Your goal: Print the passage of the water resources article between "M Salgot A Torrens" and "for safe water.", inclusive.

Article:
M Salgot A Torrens

Institut de l'Aigua de la Universit├Ąt de Barcelona, Laboratori d'Edafologia, Facultat de Farmacia, Institut de Recerca de l'Aigua, Universitat de Barcelona, Joan XXIII, s/n. 08028 Barcelona, Spain (e-mail: M. Salgot: [email protected])

Abstract: In an era of increasing contest for limited water resources, the wise joint management of conventional and non-conventional water resources must be considered. Water scarcity is aggravated in coastal zones which are often characterized by high population densities and intense economic activities making heavy seasonal water demands. In this context, the use of non-conventional water increases the availability of water supplies. Non-conventional water resources of lower quality could be directed to meet additional needs. As a consequence, significantly more potable water would be available to meet human demand for safe water.

Non-conventional water resources are described: waste water reclamation and reuse, and its potential application for increasing groundwater resources, as well as several practical applications.

Water demand is increasing in the south of Europe due to the economic development. The southern parts of Portugal, Spain, France, Italy and Greece are strongly associated with tourism activities. Coastal resorts, golf courses, and other water-consuming facilities are spreading throughout the tourism-related areas. Agricultural water demands as well as industry and services in localized areas are also growing in several parts of these countries. Population all around the Mediterranean borders is experiencing additional population growth because of foreign and European immigration (the latter comprise mainly retired persons).

Nevertheless, a difference arises when comparing coastal areas with the interior ones. Population has a strong tendency to inhabit coastal areas for several reasons. These include a mild climate compared to inland, important economic activities related to transportation, and other benefits such as landscaping aesthetics, flat areas for living and access to bathing waters. Also, due to the ease of transport by ship, road or railway, a lot of industries are located near harbours on the coastline.

Among the richest agricultural lands, deltaic and similar areas occupy a prominent site. Vegetables, rice, corn and other rewarding crops can be grown in such areas, using at the same time huge amounts of water. Citrus and other orchards also need to be located in the vicinity of the sea or in places with mild climate.

Mass or select tourism demands sunny, politically safe areas with good transportation facilities, located close to tourist and cultural sites. The people involved, and the associated golf courses, parks and the like, are demanding water in large quantities. An important part of the Mediterranean, including its islands, is meeting all or almost all of these conditions.

Material:
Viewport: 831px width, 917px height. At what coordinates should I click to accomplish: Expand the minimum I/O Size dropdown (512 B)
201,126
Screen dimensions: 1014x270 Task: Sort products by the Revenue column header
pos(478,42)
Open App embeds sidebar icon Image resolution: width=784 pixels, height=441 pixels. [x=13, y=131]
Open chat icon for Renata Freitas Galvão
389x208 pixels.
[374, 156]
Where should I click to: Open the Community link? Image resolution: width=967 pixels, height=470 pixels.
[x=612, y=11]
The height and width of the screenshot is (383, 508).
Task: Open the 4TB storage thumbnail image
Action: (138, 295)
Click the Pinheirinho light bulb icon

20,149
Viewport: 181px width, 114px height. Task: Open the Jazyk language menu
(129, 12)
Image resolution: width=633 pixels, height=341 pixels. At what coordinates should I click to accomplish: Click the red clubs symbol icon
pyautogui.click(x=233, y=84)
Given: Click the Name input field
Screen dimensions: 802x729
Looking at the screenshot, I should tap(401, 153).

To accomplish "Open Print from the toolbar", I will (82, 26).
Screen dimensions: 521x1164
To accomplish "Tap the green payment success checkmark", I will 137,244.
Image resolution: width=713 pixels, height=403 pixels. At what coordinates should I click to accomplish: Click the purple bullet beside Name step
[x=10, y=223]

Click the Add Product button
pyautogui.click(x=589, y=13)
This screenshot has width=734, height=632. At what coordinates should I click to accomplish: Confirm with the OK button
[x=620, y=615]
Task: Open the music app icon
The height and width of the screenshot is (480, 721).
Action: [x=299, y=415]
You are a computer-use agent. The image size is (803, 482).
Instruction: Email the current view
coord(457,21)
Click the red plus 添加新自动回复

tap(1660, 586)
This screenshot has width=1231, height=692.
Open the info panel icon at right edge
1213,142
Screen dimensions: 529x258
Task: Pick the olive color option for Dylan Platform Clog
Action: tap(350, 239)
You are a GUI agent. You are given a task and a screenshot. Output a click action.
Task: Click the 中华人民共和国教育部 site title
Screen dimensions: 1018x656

Output for this exercise:
M Salgot A Torrens

Institut de l'Aigua de la Universit├Ąt de Barcelona, Laboratori d'Edafologia, Facultat de Farmacia, Institut de Recerca de l'Aigua, Universitat de Barcelona, Joan XXIII, s/n. 08028 Barcelona, Spain (e-mail: M. Salgot: [email protected])

Abstract: In an era of increasing contest for limited water resources, the wise joint management of conventional and non-conventional water resources must be considered. Water scarcity is aggravated in coastal zones which are often characterized by high population densities and intense economic activities making heavy seasonal water demands. In this context, the use of non-conventional water increases the availability of water supplies. Non-conventional water resources of lower quality could be directed to meet additional needs. As a consequence, significantly more potable water would be available to meet human demand for safe water.